Exercise description — Recast the data below as a numbered list with no blank lines, and leave the pictures out.

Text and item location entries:
• • • • • • •
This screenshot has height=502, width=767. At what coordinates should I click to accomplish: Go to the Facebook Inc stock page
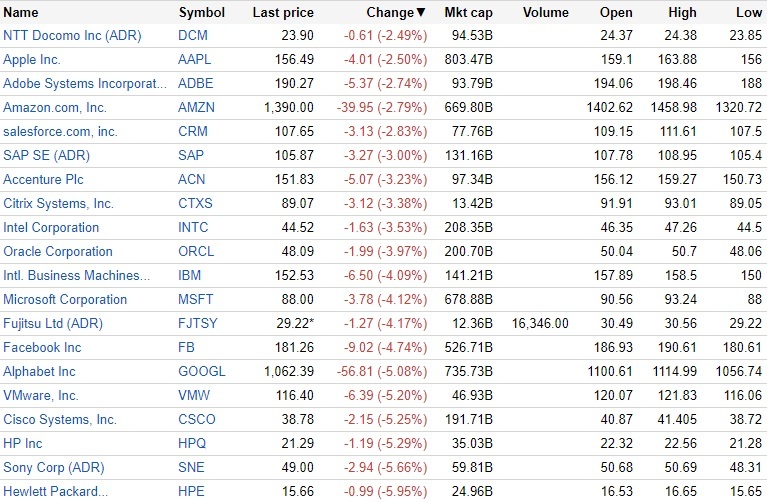42,347
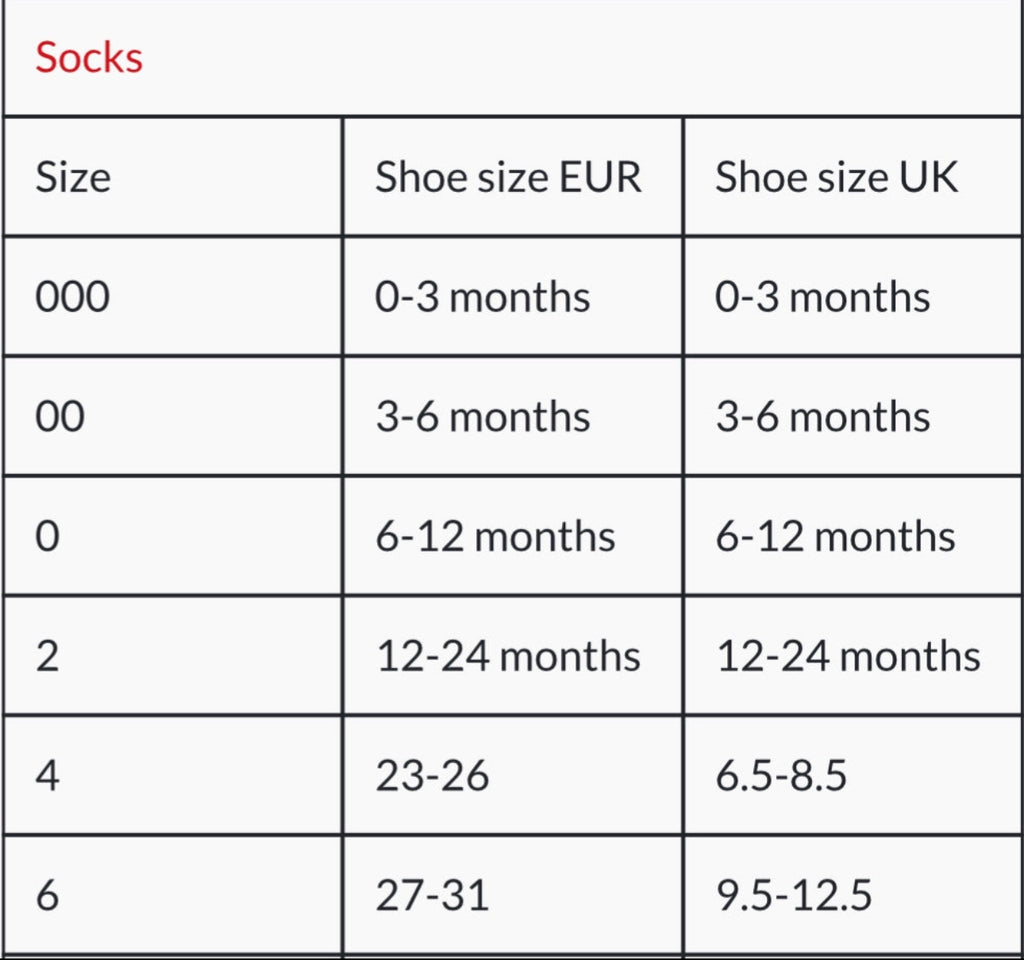Click the red Socks heading
1024x960 pixels.
[89, 57]
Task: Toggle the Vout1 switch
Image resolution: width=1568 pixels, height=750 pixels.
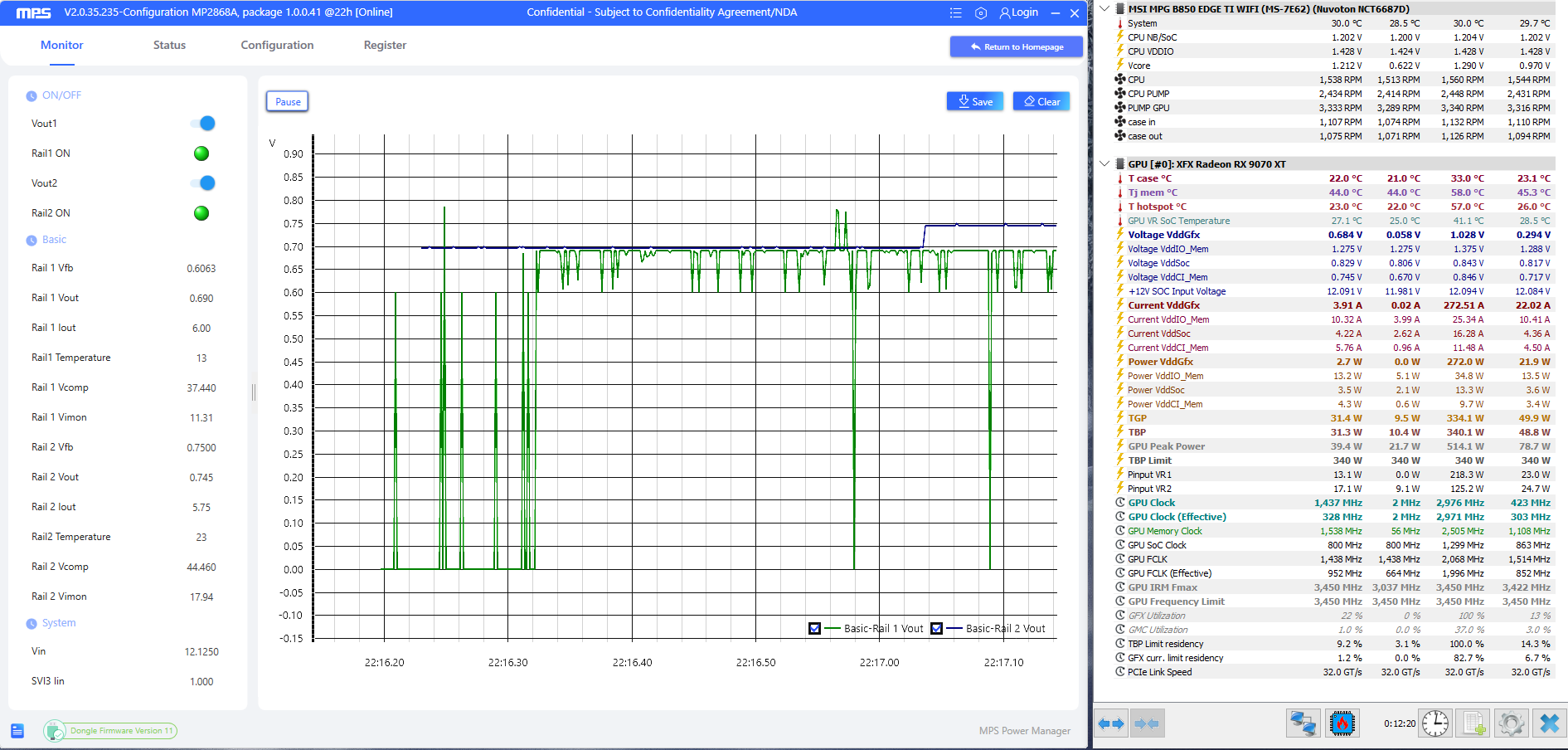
• • • • • • •
Expected output —
1. This screenshot has height=502, width=767. At what coordinates should I click to accomplish: Go to the Facebook Inc stock page
2. 42,347
3. Click the red Socks heading
4. 1024x960 pixels.
5. [89, 57]
6. Task: Toggle the Vout1 switch
7. Image resolution: width=1568 pixels, height=750 pixels.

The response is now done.